Instituto Cervantes commissioned the conceptualisation of an academic management system to solve a concrete operational problem: teachers and students coordinating classes, schedules and payments without a centralised tool.
I led the 3-person team responsible for research, product specification (PRD and FRD) and usability tests - in a 6-week cycle. My role covered research direction, interface design and, additionally, the design of the system's business logic.
Upcoming class management and a centralised dashboard for tracking academic activity. Attendance confirmation within specific time windows.
Management of assigned students, classes, rescheduling and pending payments for hours taught. Launch of Google Meet sessions directly from the app.
The system automatically managed teacher availability through a confirmation scheme with two time windows - 2 days before or 30 minutes before class. If the teacher did not confirm, the system automatically assigned an emergency tutor. This business rule was designed by me as part of the specification - it was not a prior client requirement.
Student view


Teacher view



Institution view



Built the PRD and FRD from Instituto Cervantes' objectives, defining the functional scope before prototyping: class management, payments, rescheduling and the confirmation scheme with emergency tutor fallback.
Functional Figma prototype tested with 4–6 real teachers from the institute. I simulated the student role during sessions to evaluate cross-role interactions without depending on a second sample group.
Pilot teachers described the system as functional and intuitive.

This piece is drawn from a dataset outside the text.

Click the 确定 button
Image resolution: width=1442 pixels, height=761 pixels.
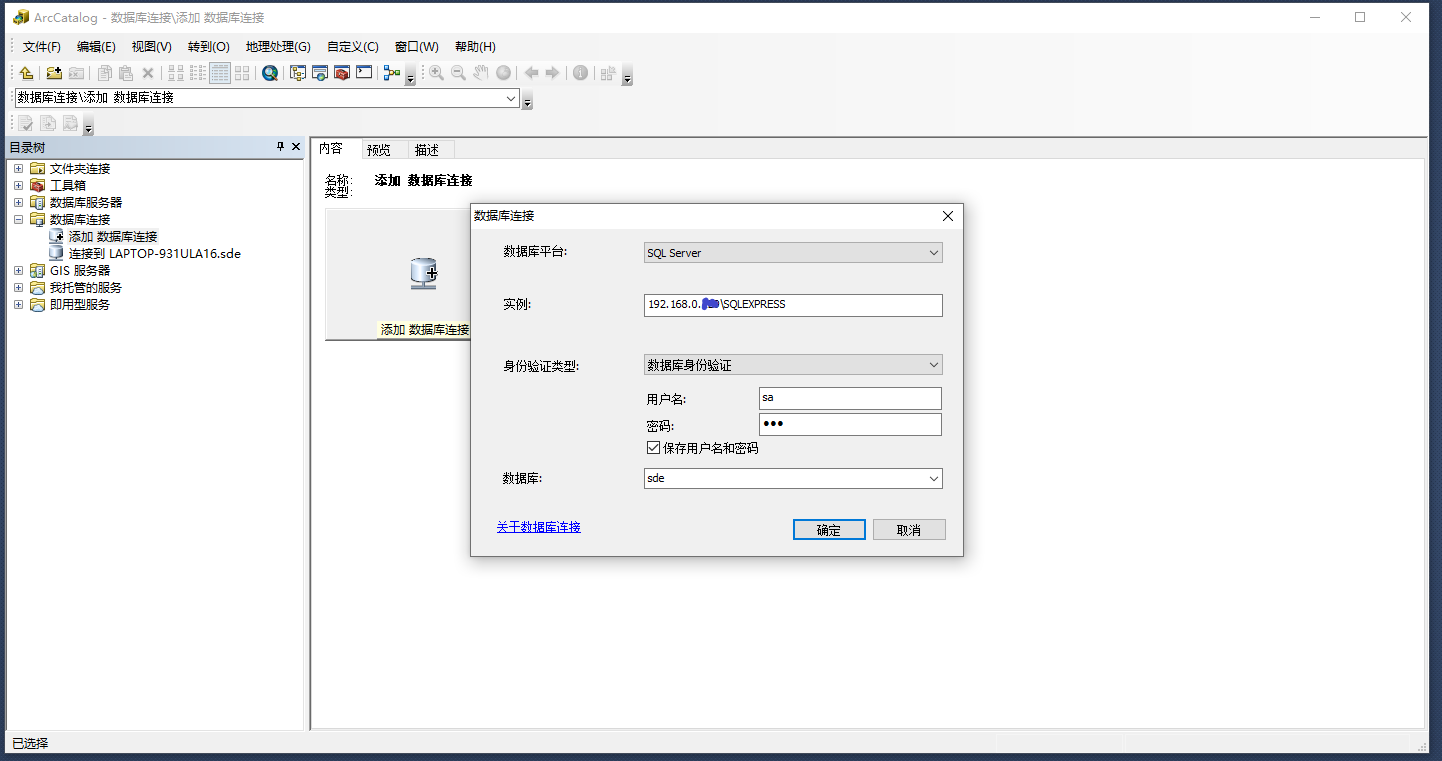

There was no navigation friction or confusion about how to operate the core features.
But in post-testing interviews, something emerged that had nothing to do with the interface: teachers said the system would improve their organisation but would not allow them to increase their academic workload - meaning it did not solve the underlying reason the institution wanted this tool.
The real diagnosis: the operational model was efficient, but the bottleneck was not in the software - it was in the absence of a person dedicated to administration and support for teachers and students.
"The system solved the problem it was asked to solve. The real problem was different, and it only surfaced after listening to users beyond whether the interface was easy to use."
Instead of moving to technical development of the LMS, I recommended prioritising an operational change: hire a person to handle administration and support for teachers and students - before, or in parallel with - investing in building the full system.
Taking seriously a clue that did not fit the plan required going beyond usability testing: reviewing documentation and talking to whoever held the client's strategic context.
Designing the system's logic - the confirmation rules, the emergency tutor fallback - trained a wider view of the full operational problem.
I could not follow up on the project after the decision was made. That is a real limitation of this case, and I mention it honestly rather than presenting a closure that never happened.